1 YOU ARE SPAMMING YOURSELF RIGHT NOW About 74.4 percent of all spam came from Internet addresses in the United States. Why? Spammers infect unprotected personal computers with viruses to do their dirty work. More computers with high-speed Internet connections mean more raw material for spammers. Criminals link hijacked personal computers together to form “botnets”—clusters of infected PCs that spammers can control from anywhere in the world.

2 MADE IN TAIWAN Taiwan, a country with weakly enforced spam laws, proved to be a major source of Internet mayhem. By setting up “honeypots”—dummy computers that spammers unknowingly incorporate into their botnets—the spam-blocking company Ciphertrust discovered that 3,200 of about 5,000 botnet-controlling servers are located in Taiwan. Last December, the world got a break: A 7.1 magnitude undersea earthquake damaged cables and caused a massive but temporary drop in spam.

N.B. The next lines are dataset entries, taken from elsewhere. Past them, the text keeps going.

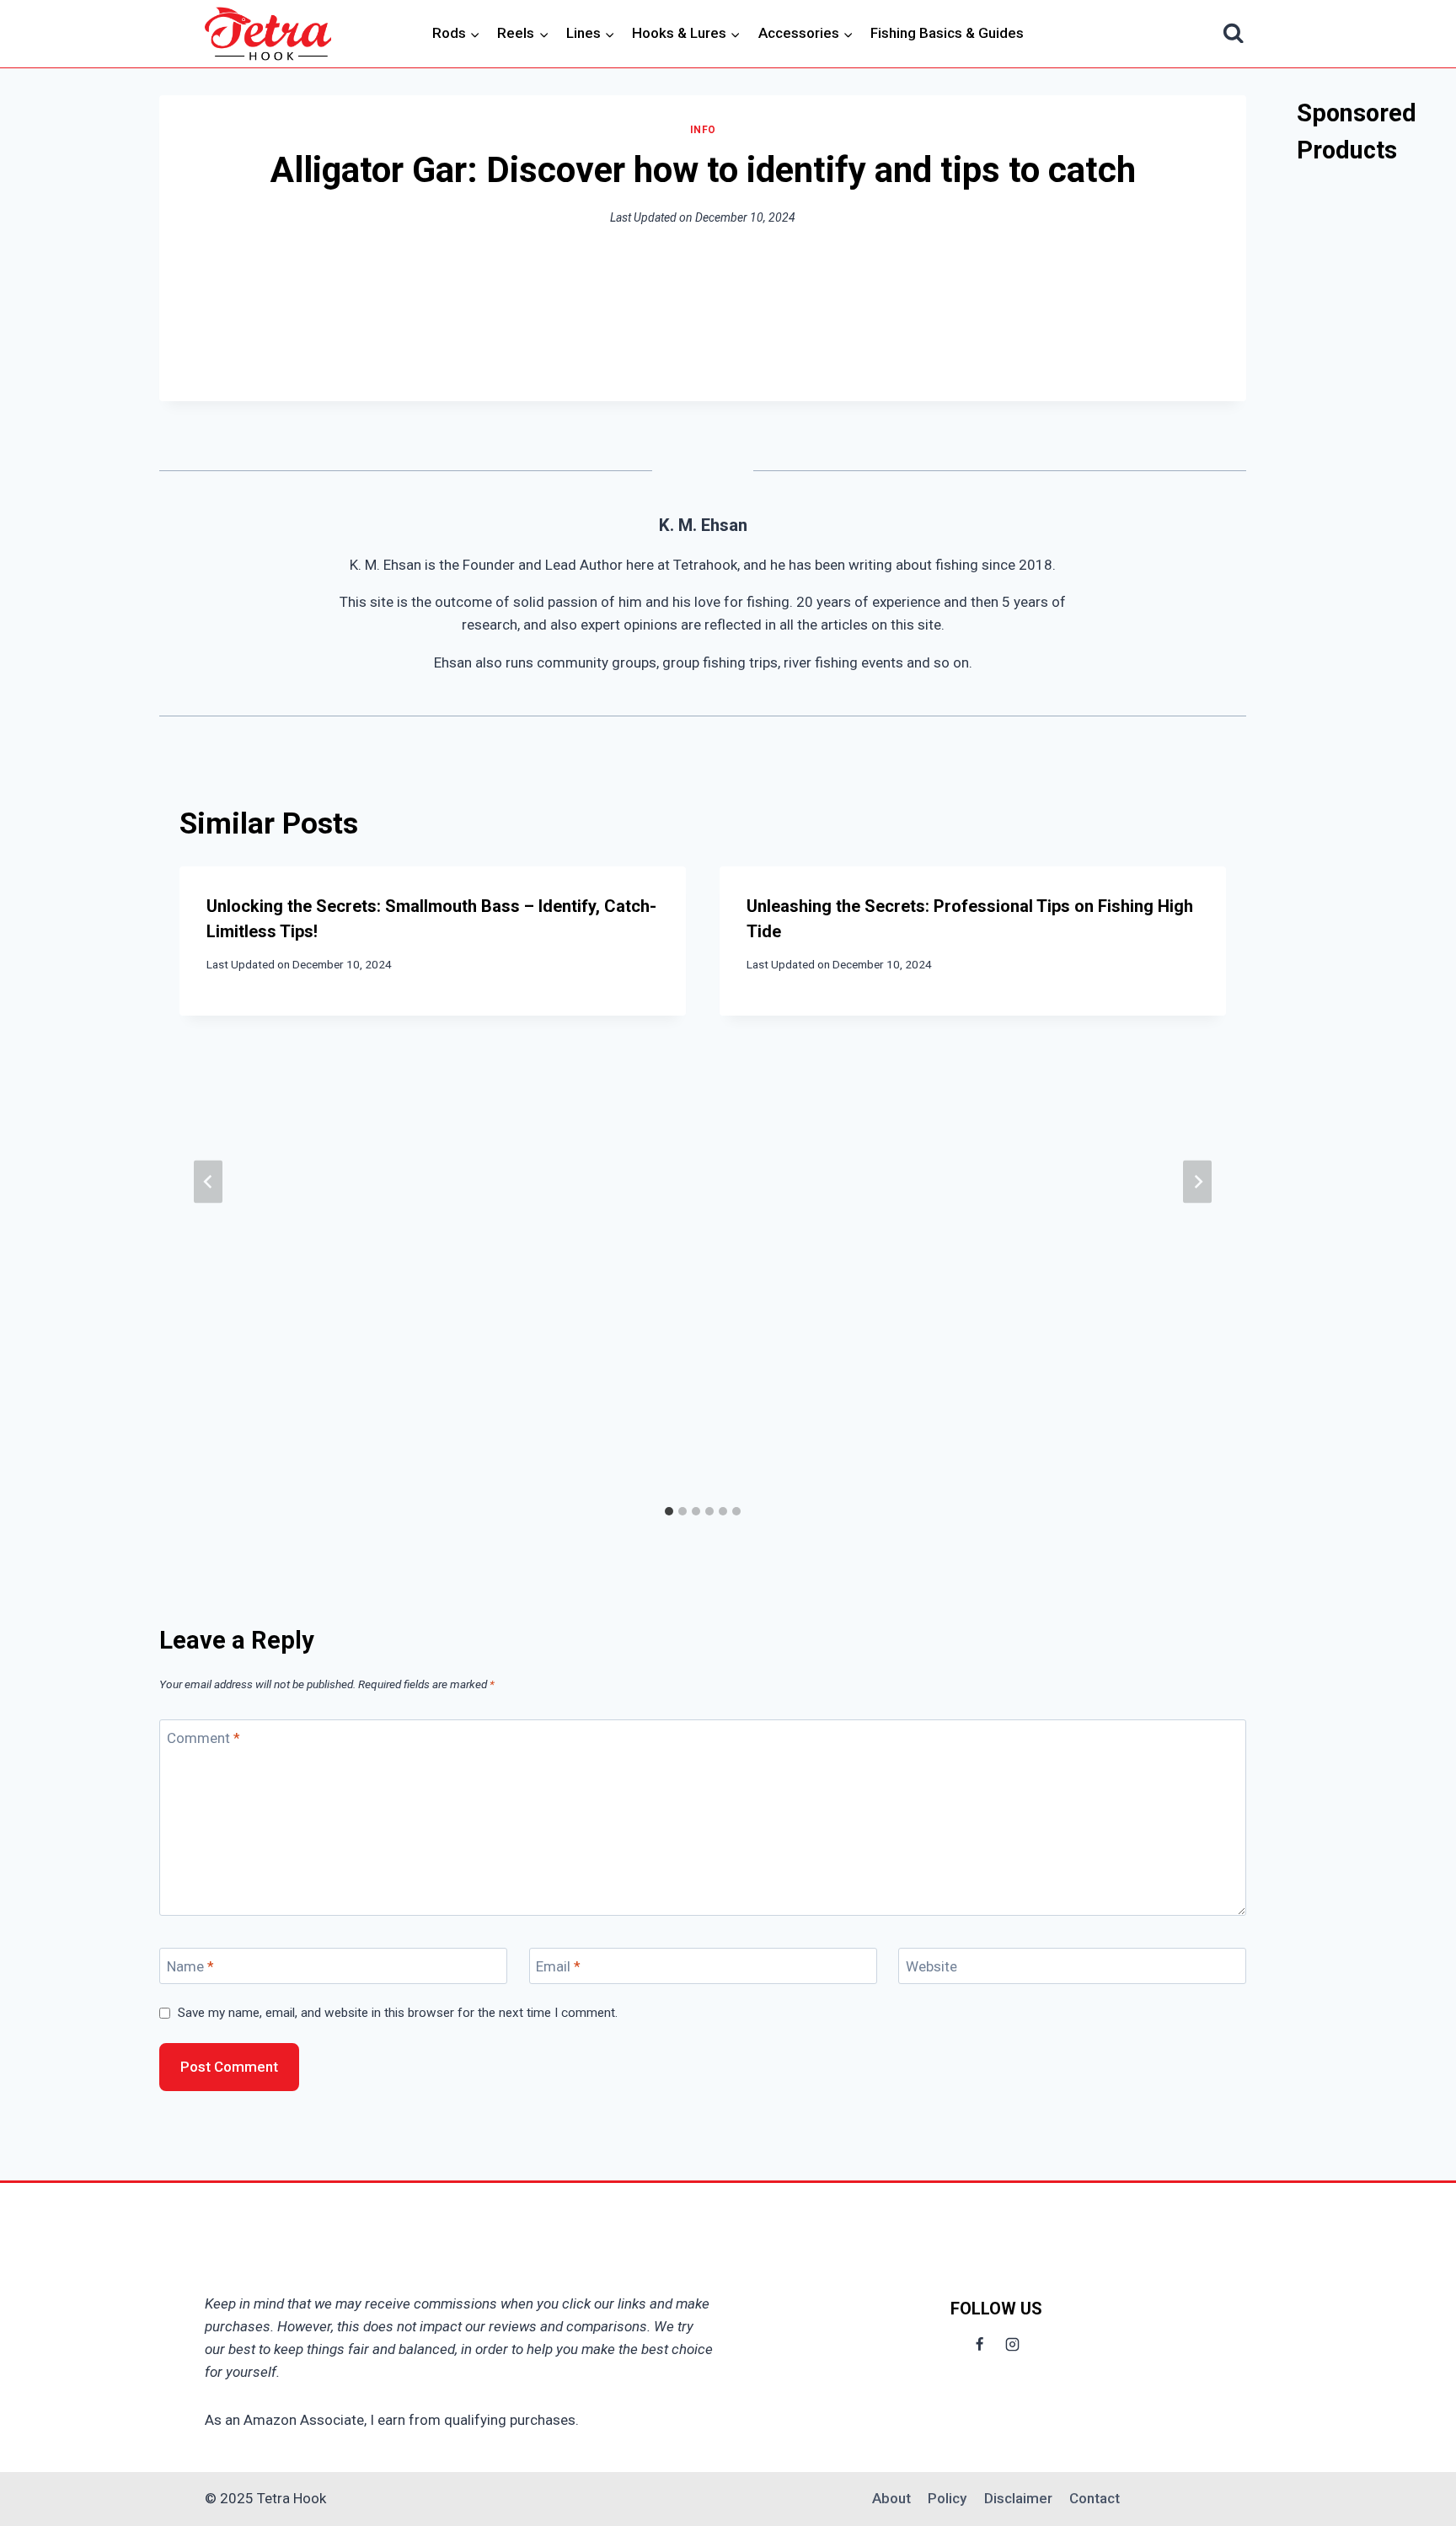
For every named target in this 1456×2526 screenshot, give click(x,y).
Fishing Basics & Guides (947, 32)
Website (931, 1966)
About (891, 2498)
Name (190, 1966)
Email (558, 1966)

3 SCOTLAND YARD FOR E-MAIL London is home to the Spamhaus Project, a volunteer task force that hunts down the most notorious spammers. Tracking down just one spam kingpin can take years, but that can lead to a major bust. Last May, after a two-year search, a U.S.judge sentenced Jeanson Ancheta to nearly five years for a 14-month spree in which he hijacked 400,000 personal computers and sold the stolen computing power to spammers.

4 BAD IN BRAZIL In economically depressed countries like Brazil, junk e-mail can mean mucho dollars. Some schemes can earn spammers more than a 5 percent average return—as much as tens of thousands of dollars—on their investment in a single day.

5 FROM RUSSIA WITH SPAM Of Spamhaus’s purported “Top 10Worst Spammers,” six are from Russia and Ukraine. Spamhaus’s reported czar of the spam world, Alex Polyakov, heads a web of mortgage,pharmacy, and child-porn spam gangs. Polyakov continues to reap success by fooling the latest e-mail filtering technologies with digital images. This textless tactic increased data traffic on e-mail servers by 334 percent last year. “The data volume is causing a meltdown of e-mail infrastructures,” says Postini spokesman Daniel Druker. “Servers can’t keep up.”